• [WHAT THE EXERCISE ASKS] Can you turn the stretch from the start of the records through the line that contains "pos(668,311)" into a JSON list of strings, one string per line, with blank lines and pictures left out?

* start MATERIAL FOR THIS TASK *

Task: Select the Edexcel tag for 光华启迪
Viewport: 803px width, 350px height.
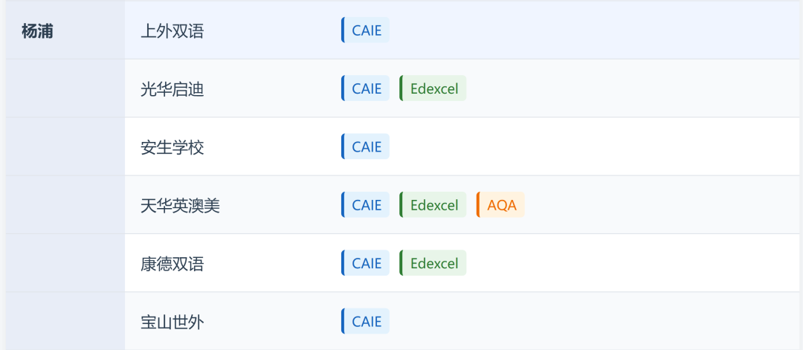Action: 433,88
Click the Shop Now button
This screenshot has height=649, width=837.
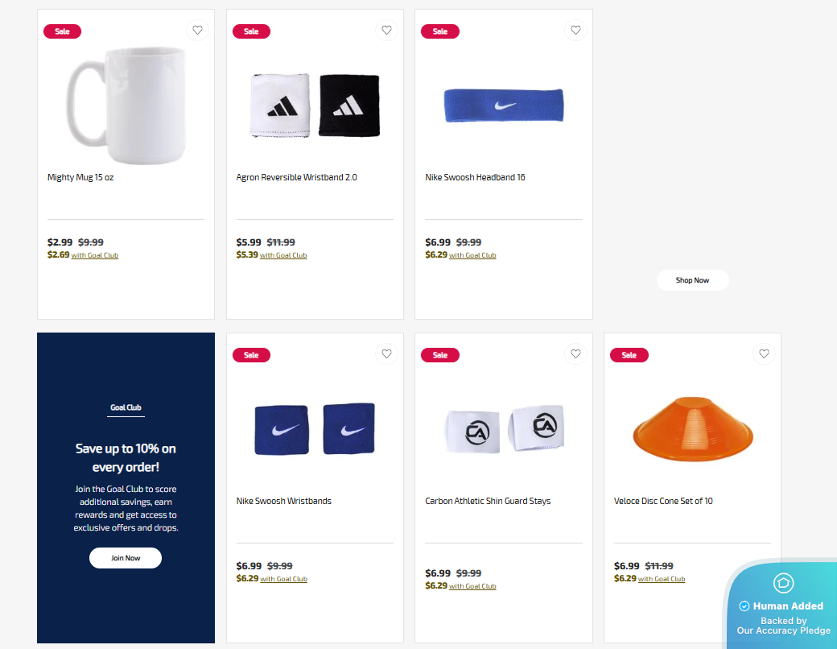[x=692, y=280]
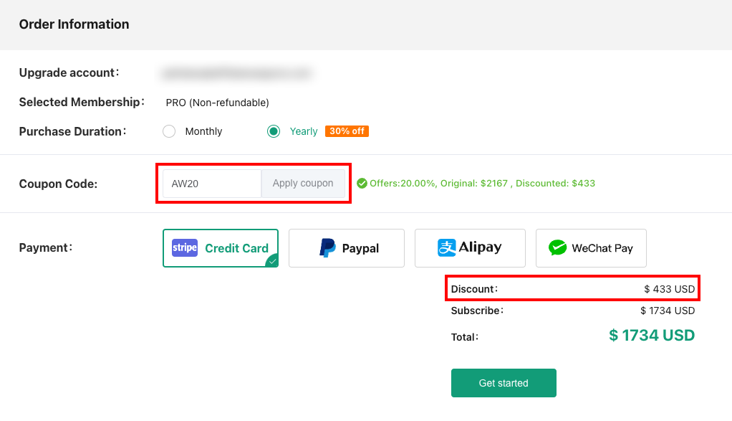Click the Subscribe $1734 USD amount
The width and height of the screenshot is (732, 421).
pos(668,311)
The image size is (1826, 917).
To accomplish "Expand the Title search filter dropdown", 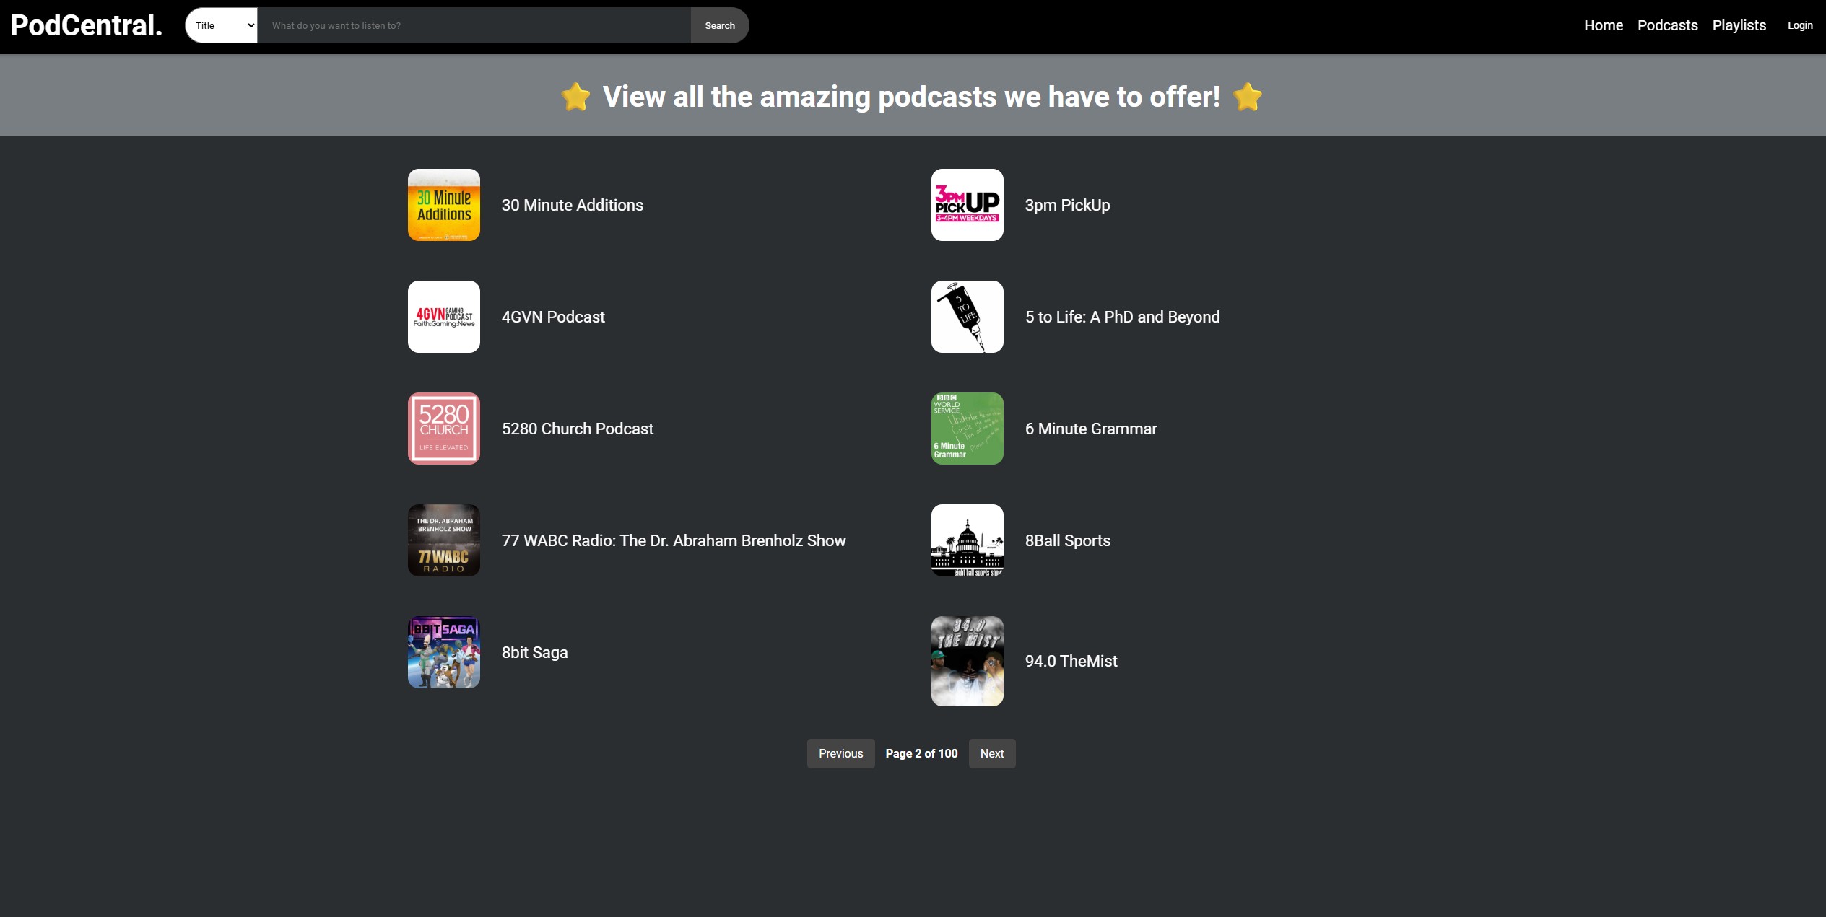I will click(222, 25).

* end MATERIAL FOR THIS TASK *

• [FULL RESPONSE]
[
  "Task: Select the Edexcel tag for 光华启迪",
  "Viewport: 803px width, 350px height.",
  "Action: 433,88",
  "Click the Shop Now button",
  "This screenshot has height=649, width=837.",
  "[x=692, y=280]",
  "Click the Subscribe $1734 USD amount",
  "The width and height of the screenshot is (732, 421).",
  "pos(668,311)"
]